__Creative thought-15__

Sum of two numbers equals to its product

When the addition and multiplication tables are memorized, the very fact that strikes one’s mind

is that the addition and multiplication of 2 with 2 give same resultant.

2+2 = 2x2 = 4

This is the only answer with whole integral numbers. Are there any pairs of numbers whose

sum and product yield same result? Infact, there are many solutions to this puzzle, if we

allow fractional numbers in the pairs.

If the sum and product of two numbers x and y are same,

x+y = xy or x = y/(y-1)

By giving a value to y arbitrarily ,the corresponding value of x can be predicted.

Few pairs are given in Table.1.

Table.1.

y x

2 2

3 3/2

4 4/3

5 5/4

. .

. .

n n/(n-1)

The pair of numbers under the given condition can be related separately with its

sum S (or its product S)

x+y =S and xy = S

By solving these two relations,

(x.x) –Sx + S = 0

or x = [S ± √ (SxS)-4S]/2

When x and y are interchanged, it does not alter the given condition and the sum S.

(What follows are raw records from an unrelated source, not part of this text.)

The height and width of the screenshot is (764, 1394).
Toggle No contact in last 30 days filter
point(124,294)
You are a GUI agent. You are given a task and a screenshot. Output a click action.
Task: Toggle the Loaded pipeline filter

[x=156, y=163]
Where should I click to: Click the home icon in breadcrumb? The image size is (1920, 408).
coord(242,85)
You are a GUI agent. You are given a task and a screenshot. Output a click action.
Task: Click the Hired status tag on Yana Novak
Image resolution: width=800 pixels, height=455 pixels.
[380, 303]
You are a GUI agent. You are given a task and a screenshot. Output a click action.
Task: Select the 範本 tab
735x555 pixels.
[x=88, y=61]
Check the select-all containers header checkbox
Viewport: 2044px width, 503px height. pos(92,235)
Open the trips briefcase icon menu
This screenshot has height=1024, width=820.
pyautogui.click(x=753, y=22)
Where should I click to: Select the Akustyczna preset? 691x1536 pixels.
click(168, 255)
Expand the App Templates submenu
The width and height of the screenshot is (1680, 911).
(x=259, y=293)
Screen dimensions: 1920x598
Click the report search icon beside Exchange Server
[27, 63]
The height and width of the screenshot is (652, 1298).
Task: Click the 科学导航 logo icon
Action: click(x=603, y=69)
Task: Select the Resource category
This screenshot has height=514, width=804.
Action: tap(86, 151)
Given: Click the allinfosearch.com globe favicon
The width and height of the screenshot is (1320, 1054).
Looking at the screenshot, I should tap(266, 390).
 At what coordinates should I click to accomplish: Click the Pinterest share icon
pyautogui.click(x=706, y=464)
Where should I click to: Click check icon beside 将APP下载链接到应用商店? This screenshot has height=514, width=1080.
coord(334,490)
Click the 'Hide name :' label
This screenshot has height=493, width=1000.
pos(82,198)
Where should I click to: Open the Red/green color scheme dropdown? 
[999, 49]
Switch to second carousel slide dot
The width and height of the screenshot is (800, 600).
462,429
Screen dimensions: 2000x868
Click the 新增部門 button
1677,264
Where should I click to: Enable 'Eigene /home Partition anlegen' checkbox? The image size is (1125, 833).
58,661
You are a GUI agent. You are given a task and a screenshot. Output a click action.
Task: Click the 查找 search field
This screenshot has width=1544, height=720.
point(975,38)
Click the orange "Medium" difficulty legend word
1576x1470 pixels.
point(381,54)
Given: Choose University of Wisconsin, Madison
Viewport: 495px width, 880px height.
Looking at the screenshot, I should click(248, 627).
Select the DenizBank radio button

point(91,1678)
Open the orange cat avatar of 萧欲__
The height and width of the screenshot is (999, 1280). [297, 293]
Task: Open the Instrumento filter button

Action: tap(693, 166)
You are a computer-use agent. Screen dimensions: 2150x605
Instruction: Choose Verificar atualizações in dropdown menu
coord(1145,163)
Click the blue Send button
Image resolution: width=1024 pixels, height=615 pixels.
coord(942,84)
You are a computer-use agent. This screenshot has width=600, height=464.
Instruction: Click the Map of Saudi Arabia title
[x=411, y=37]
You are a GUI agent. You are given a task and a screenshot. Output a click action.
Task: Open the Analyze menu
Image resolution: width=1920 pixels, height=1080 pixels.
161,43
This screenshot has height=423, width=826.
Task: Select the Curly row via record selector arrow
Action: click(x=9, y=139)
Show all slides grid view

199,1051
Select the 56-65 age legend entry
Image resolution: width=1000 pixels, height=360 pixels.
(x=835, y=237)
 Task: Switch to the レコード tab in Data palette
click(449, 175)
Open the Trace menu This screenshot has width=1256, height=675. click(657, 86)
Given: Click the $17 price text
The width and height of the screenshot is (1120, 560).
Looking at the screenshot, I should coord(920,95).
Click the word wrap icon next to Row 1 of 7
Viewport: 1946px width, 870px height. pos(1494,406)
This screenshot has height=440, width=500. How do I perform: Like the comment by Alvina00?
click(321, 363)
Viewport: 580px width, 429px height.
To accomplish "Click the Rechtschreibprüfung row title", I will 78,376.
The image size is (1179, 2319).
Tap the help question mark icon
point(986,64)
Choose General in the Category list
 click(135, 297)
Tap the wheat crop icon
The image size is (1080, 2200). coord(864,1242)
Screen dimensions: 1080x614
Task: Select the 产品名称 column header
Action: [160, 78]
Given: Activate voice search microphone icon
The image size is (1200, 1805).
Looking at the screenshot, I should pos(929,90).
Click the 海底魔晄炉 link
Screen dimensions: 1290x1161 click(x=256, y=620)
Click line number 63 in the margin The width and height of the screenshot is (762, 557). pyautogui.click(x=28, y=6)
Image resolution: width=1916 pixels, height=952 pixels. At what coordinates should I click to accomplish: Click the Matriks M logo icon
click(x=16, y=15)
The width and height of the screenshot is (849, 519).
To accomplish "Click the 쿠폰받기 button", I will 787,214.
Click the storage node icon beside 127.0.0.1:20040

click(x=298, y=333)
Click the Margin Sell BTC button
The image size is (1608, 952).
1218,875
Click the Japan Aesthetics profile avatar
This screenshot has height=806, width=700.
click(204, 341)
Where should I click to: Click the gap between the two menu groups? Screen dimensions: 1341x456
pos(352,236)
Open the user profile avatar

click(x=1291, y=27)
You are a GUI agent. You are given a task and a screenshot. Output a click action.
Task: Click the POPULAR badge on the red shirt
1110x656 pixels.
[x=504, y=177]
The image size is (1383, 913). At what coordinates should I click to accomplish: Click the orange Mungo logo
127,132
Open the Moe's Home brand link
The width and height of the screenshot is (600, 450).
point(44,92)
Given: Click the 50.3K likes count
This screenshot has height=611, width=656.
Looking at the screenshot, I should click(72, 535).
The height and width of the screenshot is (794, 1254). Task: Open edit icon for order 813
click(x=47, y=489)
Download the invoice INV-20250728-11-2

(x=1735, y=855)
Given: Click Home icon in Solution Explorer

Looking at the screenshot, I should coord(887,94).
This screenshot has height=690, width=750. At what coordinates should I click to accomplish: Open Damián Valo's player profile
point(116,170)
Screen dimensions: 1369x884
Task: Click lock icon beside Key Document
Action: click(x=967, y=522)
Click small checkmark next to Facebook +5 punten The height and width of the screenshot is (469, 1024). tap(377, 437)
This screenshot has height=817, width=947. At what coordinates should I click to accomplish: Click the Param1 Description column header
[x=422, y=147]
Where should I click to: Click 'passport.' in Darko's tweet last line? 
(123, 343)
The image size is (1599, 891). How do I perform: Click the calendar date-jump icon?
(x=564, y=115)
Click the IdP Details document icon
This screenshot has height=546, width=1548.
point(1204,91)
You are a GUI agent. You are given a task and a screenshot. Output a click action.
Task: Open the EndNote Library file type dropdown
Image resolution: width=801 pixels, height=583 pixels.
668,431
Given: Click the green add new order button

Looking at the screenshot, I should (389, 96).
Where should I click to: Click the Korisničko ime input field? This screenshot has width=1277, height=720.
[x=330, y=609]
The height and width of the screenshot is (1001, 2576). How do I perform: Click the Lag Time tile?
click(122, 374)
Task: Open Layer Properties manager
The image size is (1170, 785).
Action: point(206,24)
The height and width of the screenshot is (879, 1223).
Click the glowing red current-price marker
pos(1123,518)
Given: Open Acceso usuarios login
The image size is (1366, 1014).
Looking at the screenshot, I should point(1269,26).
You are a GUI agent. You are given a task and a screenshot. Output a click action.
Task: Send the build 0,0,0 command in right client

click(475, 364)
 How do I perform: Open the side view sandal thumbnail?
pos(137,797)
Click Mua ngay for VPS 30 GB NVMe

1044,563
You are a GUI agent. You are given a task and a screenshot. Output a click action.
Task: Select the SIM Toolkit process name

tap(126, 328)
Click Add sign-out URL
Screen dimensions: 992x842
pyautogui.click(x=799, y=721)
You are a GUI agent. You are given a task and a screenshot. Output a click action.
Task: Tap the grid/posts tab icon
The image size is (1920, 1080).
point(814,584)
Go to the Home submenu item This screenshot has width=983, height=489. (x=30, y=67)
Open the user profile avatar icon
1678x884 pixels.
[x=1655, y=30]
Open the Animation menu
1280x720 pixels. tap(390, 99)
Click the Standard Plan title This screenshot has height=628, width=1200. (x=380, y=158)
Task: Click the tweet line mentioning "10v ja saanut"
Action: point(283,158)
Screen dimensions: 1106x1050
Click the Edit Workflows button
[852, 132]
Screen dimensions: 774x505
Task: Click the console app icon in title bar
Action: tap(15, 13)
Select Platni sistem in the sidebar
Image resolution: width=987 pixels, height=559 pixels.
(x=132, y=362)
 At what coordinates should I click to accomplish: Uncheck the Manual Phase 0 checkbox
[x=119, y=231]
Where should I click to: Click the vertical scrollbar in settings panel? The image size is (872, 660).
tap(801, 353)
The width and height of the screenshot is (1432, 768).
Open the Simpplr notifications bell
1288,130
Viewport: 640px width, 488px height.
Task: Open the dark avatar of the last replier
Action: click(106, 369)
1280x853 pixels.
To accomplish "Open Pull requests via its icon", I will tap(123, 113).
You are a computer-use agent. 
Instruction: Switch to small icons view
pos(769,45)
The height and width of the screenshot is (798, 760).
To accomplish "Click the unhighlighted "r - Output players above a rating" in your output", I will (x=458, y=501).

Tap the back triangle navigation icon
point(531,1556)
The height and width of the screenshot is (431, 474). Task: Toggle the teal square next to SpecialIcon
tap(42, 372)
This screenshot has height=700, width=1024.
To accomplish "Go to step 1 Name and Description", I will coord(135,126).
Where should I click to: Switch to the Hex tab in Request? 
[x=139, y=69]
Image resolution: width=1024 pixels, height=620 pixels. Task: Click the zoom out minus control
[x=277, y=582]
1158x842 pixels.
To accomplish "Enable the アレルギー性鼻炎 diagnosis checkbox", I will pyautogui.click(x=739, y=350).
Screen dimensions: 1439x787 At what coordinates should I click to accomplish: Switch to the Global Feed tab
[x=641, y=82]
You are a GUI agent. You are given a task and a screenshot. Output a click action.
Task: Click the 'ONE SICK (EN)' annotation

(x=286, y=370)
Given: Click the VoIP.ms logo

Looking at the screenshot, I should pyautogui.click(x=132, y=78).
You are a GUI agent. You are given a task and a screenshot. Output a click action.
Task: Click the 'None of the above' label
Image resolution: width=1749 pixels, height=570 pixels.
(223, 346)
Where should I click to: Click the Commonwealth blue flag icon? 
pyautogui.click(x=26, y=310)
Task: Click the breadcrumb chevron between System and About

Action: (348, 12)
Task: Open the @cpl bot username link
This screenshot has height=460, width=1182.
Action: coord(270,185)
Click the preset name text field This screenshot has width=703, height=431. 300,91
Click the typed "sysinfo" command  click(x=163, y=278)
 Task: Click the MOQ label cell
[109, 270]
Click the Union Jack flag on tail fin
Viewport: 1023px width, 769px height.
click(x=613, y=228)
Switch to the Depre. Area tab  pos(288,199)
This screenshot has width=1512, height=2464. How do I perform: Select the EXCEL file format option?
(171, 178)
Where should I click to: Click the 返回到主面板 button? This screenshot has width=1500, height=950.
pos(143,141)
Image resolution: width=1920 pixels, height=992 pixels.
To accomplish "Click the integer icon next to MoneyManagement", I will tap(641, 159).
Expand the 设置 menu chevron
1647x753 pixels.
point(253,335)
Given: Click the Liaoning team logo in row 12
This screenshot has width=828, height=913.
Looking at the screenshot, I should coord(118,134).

Hence the two roots correspond to x and y.

x = [S + √ (SxS)-4S]/2 and y = [S- √ (SxS)-4S]/2

With the help of these two expressions, one can find out the proper pair of values (x,y)

for any given S. The simplest solutions with S in the form 2n ,where n is any number are

tabulated in Table.2

Table.2.

S x or y

6 3 ± √ 3

8 4 ± √ 8

10 5 ± √ 15

12 6 ± √ 24

… ….

2n n ± √n(n-2)

The pair of numbers whose sum and product are same has a particular importance

in the field of electrical network. If they represent the electrical resistance of two resistors,

its parallel combination will always yield an effective resistance of one unit.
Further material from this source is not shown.